In the group of sepsis patients, 390 (62.8%) arrived without public prehospital transport, 197 (31.7%) were transported by ambulance, and 34 (5.5%) were assisted by MECU. In the group of severe sepsis patients, the same percentage 62.8% arrived without public pre-hospital transport, a lower percentage 28.2% were transported by ambulance, and a larger percentage 9.0% were transported by MECU. Among 21 patients with septic shock, 10 arrived without public pre-hospital transport (47.7%), 7 (33.3%) were transported by ambulance, and 4 (19.0%) by MECU.

The 30-day mortality hazard ratio was associated with mode of transport, with the adjusted highest hazard ratio found in the group of MECU transported patients 1.76 (95%Cl 1.16–2.66).

Conclusions

A substantial proportion of patients with severe sepsis and septic shock arrive to hospital without public prehospital transport or by unspecialized ambulances.

Keywords

Prehospital transport Dispatch Sepsis Septic shock Emergency medicine Acute medicine

Background

Emergency medical dispatchers are gatekeepers for pre-hospital emergency care and receive calls from patients or bystanders [1]. Optimal dispatch of prehospital patient transport is a balance between expected urgency, considerations pertaining to traffic safety and available resources. Patients need different levels of transport, from patients with life threatening conditions, which require immediate response by mobile emergency care units (MECU), to patients who attend the hospital without public prehospital transport. The response from the dispatch system is based at descriptions of symptoms and conditions, and aim to identify patients with an acute life-threatening condition, who should receive a more rapid ambulance response, than patients with a non-acute condition [2]. The aim is that the correct mode of transportation is dispatched to all patients at all time [3]. However, urgency is not clear in all clinical situations, and therefore some high urgency patients end up with a suboptimal mode of transport [4].

Patients with severe sepsis, which is a life-threatening organ dysfunction caused by a dysregulated host response to infection, or septic shock, suffers a highly time dependent condition. [57]. As septic patients present with a wide range of symptoms, it can be difficult to identify them in the dispatch as well as in the hospital system [5, 8, 9].

The aim of the study is to present the mode of prehospital transport among acute admitted patients with sepsis, severe sepsis and septic shock. We hypothesized that mode of prehospital transport was independent of sepsis severity at arrival to hospital.

Methods

This study is a hospital based observational study based on registration of all acute medical hospital contacts and MECU transports to the hospital in combination with chart reviews of all acute medical patients. All patients who arrived with sepsis, severe sepsis or septic shock were identified by post-hoc diagnosis. The identification methods have previously been described in details [1015].

Setting

The Danish healthcare system is tax-funded and provides free healthcare for all residents. Odense University Hospital serves as a primary hospital for a population of 290.000 persons.

The acute medical unit had all acute admitted medical patients, referred either from a primary care physician or from the open general emergency department. Exceptions were patients with suspected intracranial thrombosis or hemorrhage, with severe cardiac disease, in hemodialysis, patients in chemotherapy or radiation therapy, or women in active labour.

Patients

We included all adult patients (≥15 years) admitted to an acute medical unit at Odense University Hospital, Denmark, catchment area with maximum distance approximately 40 km, in a 1 year period from September 2010, to August 2011. All contacts were evaluated by a structured manual chart review of the electronic patient file.
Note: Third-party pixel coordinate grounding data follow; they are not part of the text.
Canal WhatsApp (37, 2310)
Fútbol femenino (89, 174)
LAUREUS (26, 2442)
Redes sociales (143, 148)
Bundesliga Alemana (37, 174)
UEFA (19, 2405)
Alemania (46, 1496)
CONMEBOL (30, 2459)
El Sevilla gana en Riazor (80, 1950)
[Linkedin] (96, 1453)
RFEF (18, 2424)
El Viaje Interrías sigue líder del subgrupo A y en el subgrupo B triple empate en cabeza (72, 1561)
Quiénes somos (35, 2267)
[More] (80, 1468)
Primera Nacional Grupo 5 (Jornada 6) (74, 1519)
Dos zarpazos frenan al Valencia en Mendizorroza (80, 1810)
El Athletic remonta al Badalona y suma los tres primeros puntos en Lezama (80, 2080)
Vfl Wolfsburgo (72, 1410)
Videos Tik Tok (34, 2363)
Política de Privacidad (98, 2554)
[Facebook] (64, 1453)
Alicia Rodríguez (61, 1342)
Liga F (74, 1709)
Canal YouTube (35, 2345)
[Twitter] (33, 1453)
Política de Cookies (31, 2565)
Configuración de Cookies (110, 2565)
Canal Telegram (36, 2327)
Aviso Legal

All patients with sepsis, severe sepsis and septic shock were identified based on predefined criteria of their symptoms at arrival, in combination with results of laboratory findings, cultures and other diagnostics within the first 48 h after arrival [16].

Patients with sepsis of any severity, who died in the open general ED, were included as well. Patients hospitalized up to 7 days before the current admission were not included to exclude possible hospital-acquired infection. Patients transferred from other hospitals, and patients residing outside the hospitals catchment area at the time of admission, were excluded [10].

Using the unique Danish personal identification number [17], supplemental information was retrieved from the Civil Registration System in Denmark [18] and The Danish National Patient Register [19].

Type of prehospital transport was identified by electronic registration of all MECU transports and information linked at personal level by the unique personal identification number. Ambulance transports were registered by an identification paper, filled by the emergency medical technicians. In all cases where there was no identification of prehospital MECU or ambulance transport we performed a structured manual review of the electronic patient files, where we identified any copy of the ambulance file (optional to store) or other registrations regarding mode of transport.

Definitions

Systemic inflammatory response syndrome (SIRS) definition: At least two of the following criteria: Temperature >38 °C or <36 °C, pulse >90 beats/min, respiratory rate >20 breaths/min or PaCO2 < 4,3kPa (<33 mmHg), leukocyte >12x10mia/L or <4x10mia/L. The vital signs used were baseline measurements.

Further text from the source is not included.